Short task:
Print the data line for line, beginning at the line that contains "Open the trend line chart sidebar icon" and ending with the last line of the data. Leave the pictures out.

Entries provided:
────

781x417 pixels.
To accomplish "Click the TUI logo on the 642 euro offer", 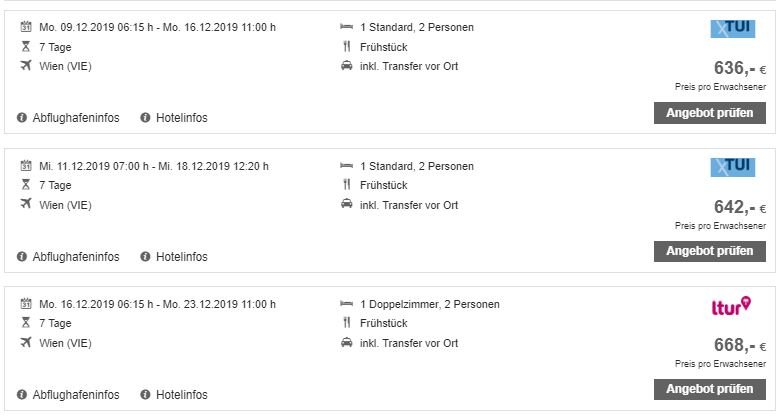I will [732, 167].
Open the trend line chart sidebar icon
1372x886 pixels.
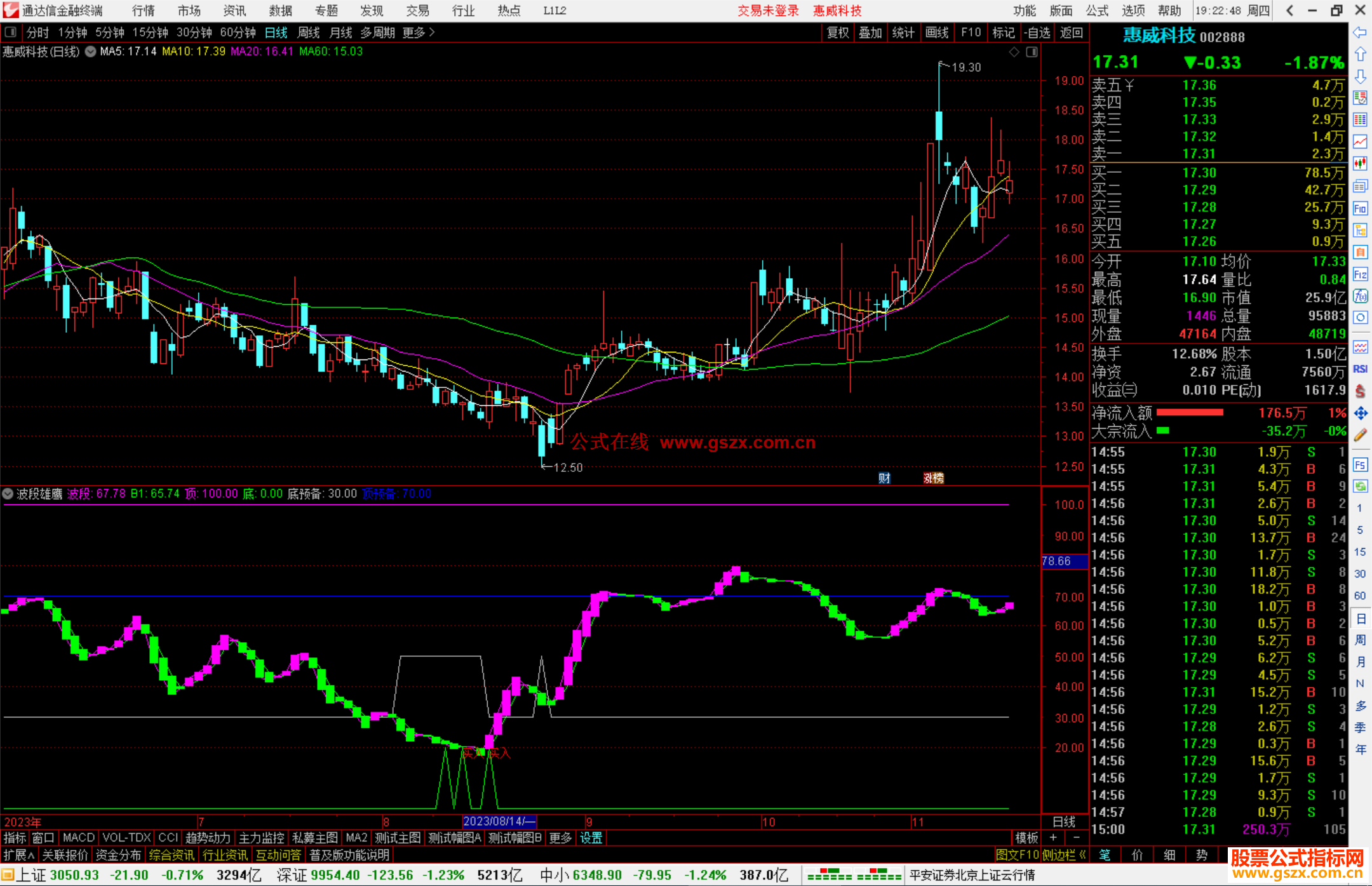click(x=1360, y=142)
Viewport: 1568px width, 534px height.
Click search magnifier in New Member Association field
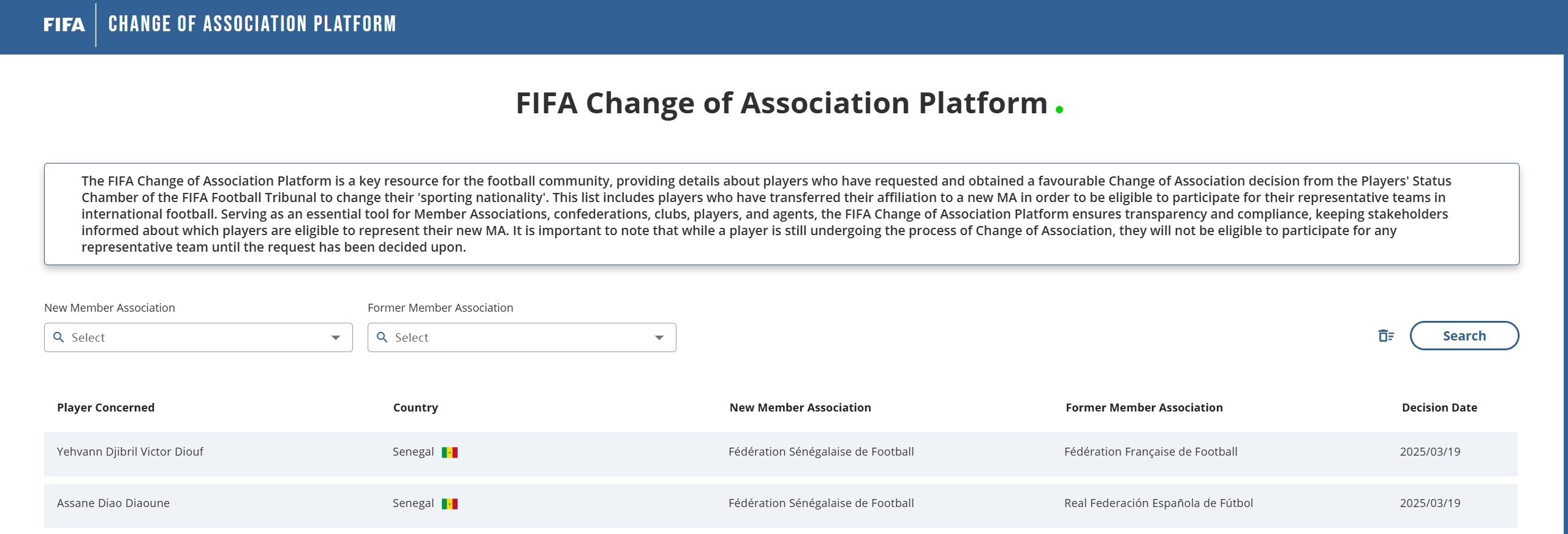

────

Right answer:
Open the trend line chart sidebar icon
1372x886 pixels.
click(x=1360, y=142)
Viewport: 1568px width, 534px height.
Click search magnifier in New Member Association field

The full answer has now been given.